Collateralized Debt Obligation

CDO Rating

Collateralized Debt Obligation(简称 CDO) 是造成07年次贷危机的"罪魁祸首"之一, 多年过去, 估计很多关注实事, 比较有求知欲的人已经大概搞清了 CDO 合同的定义以及操作程序. 但是 CDO 毕竟是信用风险衍生品中较为复杂的一种, 写这篇 Review 目的在于简单总结一下什么是 CDO, 如何进行数学上的定价, 得到一个大致清晰的轮廓.

直接叙述 CDO 的定义并不助于理解, 所以我将从次贷问题的本源, 贷款买房开始, 一步步说明为什么会产生 CDO, 什么样的投资者需要 CDO, 以及它是怎么定价的.

假设有一个人需要买房但又无法一次性拿出足够的资金, 那么他所做的就是到商业银行进行贷款, 此后每个月按时支付利息, 直到到期后归还本金; 当商业银行放贷后, 因为种种原因, 它需要更多的资金, 它会怎么做呢: 它将很多个贷款人的合同打包卖给某家投资银行, 于是, 投行会付给商业银行略高于这些贷款本金的钱, 相当于贷款人的贷款对象变成了投行, 他们将每个月付给投行利息并到期支付本金. 总结一下, 贷款人获得了贷款; 商业银行起到了类似中介的作用; 投资银行成了实际上借钱给贷款者的银行.

可是, 投行不同于传统商业银行, 他们的兴趣不在发放贷款和收取利息, 于是投行将这些贷款合同"证券化", 将"贷款"变成证券(Mortgage Backed Securities, 简称 MBS) 卖出去, 购买这些证券的投资者成了借钱给贷款者的人, 现在他们将收到这些贷款的利息. 到这里, 投行像之前的商业银行一样, 成了某种中介, 将贷款转嫁给了投资者. 于是, 第一个问题出现了: 传统上, 当贷款者到商业银行申请贷款时, 他们必须具有良好的信用记录才能顺利获得贷款; 而那些信用记录不够好的人往往就无法借到钱, 可是, 当经历了商业银行和投行两层中介之后, 投行总能找到愿意向信用记录不好的人借钱的投资者(次级贷), 这些人借钱出去的方式就通过购买前面提到的 MBS. 也许有人会问, 为什么这些投资人愿意借钱给信用记录不好的人, 关键在于, 这些投资人手里拿着的, 不再是传统的"欠条", 而是证券, 一旦他们觉得收回借款有问题, 立刻就能将这些证券在市场上卖掉. 所以, 看上去一切都很美好.

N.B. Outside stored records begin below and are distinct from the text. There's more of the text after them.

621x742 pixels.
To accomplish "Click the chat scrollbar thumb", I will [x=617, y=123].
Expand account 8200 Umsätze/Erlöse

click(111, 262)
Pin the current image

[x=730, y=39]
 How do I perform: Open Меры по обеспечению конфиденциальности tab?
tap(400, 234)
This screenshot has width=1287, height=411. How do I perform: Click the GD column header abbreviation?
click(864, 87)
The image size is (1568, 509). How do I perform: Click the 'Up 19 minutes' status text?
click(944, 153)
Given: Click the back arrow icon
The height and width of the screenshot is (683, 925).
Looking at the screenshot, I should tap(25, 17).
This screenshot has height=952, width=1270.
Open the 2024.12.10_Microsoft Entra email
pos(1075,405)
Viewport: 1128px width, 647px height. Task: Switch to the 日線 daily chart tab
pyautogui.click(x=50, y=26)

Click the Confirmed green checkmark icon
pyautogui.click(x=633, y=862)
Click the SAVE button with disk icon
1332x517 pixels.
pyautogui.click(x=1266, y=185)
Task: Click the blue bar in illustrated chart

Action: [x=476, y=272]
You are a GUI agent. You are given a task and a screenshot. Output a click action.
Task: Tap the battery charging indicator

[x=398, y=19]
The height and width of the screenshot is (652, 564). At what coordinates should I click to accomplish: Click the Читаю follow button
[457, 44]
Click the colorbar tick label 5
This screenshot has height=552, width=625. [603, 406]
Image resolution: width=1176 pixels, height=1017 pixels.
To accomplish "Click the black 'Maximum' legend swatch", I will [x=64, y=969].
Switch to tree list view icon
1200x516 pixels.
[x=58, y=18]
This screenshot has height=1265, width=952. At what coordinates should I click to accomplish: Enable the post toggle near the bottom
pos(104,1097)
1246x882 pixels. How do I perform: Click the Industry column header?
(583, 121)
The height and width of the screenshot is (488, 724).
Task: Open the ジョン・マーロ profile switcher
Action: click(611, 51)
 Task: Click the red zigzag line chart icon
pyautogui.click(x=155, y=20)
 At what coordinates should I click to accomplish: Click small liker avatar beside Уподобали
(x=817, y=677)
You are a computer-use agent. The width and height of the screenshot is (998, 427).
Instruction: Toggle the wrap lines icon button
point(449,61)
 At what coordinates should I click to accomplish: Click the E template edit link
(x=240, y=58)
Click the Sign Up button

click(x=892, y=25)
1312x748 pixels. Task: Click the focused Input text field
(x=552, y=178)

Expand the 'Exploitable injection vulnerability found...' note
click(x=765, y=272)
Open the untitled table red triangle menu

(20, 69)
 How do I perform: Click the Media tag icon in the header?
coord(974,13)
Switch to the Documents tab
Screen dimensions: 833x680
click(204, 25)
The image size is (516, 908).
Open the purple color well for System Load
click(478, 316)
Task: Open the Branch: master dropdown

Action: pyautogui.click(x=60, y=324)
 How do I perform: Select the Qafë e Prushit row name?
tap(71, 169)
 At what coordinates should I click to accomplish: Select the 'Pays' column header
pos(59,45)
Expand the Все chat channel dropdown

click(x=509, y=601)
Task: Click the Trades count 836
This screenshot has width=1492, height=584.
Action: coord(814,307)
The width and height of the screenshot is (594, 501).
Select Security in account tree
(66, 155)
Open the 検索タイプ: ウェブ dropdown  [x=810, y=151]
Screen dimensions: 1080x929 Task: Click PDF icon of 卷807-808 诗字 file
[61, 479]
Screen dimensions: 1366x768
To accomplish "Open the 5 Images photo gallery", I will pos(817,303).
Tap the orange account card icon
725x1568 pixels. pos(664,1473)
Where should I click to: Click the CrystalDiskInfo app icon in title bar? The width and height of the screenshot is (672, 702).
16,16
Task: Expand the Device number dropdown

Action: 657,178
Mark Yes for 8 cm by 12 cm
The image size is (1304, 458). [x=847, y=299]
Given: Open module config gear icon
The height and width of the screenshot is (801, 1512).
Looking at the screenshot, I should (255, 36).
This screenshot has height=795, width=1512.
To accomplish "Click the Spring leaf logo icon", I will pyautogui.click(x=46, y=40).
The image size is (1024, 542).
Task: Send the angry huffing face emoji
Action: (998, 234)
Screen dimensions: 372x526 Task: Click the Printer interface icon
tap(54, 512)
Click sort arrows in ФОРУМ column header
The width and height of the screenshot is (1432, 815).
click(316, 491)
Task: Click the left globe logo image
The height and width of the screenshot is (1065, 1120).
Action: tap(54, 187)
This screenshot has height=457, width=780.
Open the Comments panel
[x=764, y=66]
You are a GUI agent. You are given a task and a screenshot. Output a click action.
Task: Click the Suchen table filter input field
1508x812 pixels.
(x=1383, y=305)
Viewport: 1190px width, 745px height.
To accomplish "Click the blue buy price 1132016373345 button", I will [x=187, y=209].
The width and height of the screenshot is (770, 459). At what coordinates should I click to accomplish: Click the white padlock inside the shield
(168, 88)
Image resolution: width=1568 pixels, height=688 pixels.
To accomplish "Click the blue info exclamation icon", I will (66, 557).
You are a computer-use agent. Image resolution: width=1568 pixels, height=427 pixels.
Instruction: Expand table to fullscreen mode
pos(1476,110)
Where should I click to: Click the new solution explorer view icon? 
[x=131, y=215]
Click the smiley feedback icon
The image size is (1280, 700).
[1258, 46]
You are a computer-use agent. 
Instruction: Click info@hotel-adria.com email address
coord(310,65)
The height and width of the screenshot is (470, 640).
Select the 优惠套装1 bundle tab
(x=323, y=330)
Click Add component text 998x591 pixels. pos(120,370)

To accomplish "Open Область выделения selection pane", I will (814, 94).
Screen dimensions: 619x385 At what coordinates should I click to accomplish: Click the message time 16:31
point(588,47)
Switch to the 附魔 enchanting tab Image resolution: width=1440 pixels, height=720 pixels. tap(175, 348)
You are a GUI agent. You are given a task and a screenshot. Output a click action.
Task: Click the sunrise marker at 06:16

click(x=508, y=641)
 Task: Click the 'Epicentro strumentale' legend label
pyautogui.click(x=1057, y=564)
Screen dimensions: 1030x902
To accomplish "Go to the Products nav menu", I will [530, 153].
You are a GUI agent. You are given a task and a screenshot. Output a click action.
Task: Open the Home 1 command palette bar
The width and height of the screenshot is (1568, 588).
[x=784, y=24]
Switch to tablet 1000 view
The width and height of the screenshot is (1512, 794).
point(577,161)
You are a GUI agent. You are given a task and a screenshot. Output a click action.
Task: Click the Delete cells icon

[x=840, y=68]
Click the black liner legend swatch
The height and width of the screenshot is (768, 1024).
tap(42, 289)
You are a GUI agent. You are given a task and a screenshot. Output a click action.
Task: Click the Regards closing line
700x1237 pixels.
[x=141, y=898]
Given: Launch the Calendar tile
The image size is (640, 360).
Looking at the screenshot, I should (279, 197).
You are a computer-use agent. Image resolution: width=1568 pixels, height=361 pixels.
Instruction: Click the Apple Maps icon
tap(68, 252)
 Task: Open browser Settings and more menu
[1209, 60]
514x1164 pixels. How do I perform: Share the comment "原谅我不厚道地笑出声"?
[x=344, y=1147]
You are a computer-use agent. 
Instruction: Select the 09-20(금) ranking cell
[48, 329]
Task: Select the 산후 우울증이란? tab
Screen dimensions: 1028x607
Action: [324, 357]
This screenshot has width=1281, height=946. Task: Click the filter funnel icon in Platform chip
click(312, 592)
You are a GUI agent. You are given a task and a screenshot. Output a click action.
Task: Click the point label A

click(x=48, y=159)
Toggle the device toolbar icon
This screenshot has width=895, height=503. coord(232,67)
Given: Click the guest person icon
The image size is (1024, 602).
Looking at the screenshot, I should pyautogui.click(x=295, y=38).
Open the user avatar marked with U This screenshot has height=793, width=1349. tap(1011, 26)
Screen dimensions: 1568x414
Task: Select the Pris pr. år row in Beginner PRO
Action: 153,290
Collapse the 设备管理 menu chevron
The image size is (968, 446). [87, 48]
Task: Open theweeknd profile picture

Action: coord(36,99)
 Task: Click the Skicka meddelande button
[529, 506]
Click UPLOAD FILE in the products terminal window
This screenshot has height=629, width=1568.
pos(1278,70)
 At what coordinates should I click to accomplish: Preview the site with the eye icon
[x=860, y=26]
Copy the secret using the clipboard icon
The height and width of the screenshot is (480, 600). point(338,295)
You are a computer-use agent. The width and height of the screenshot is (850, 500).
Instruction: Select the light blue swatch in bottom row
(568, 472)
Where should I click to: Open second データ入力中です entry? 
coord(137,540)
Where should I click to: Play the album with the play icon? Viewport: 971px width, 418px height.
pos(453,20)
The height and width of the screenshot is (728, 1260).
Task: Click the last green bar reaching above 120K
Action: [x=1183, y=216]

假设这些 MBS 的收益率为10%, 第二个问题会在这里出现, 可能会有一些投机者觉得这个收益率太低, 而他们愿意冒更大的风险去获得更高的回报; 与此同时, 会有一些投资者或者机构, 例如养老基金(Pension Funds), 他们因为自身的偏好或限制只能投资那些风险较低的产品. 如何满足这些不同风格的投资人呢? 投行创造性的提出了叫做 Collateralized Debt Obligation 也就是 CDO 的产品. CDO 是 MBS 的一种变形, 投行将贷款合同变成三个不同等级的证券: Senior tranche, 收益率 6%; Mezzanine tranche, 收益率 10%; Equity tranche, 收益率 16%. 注意这里的收益率数字只是为了打个比方. CDO 怎么运作呢, 假设有贷款人因为破产而无法偿还贷款了, 那么 CDO 的总收益将会下降, 在所能收到的收益中, 投行将首先满足购买了 Senior tranche 的投资人, 其次是 Mezzanine tranche, 最后是 Equity tranche, 所以, Equity tranche 将最先承担风险, 作为补偿, 他们在无人破产的情况下会获得更高的收益; 而谨慎的投资人可以购买 Senior tranche, 虽然收益小, 但是风险同样小. 魔术师般的投行再次满足了所有人.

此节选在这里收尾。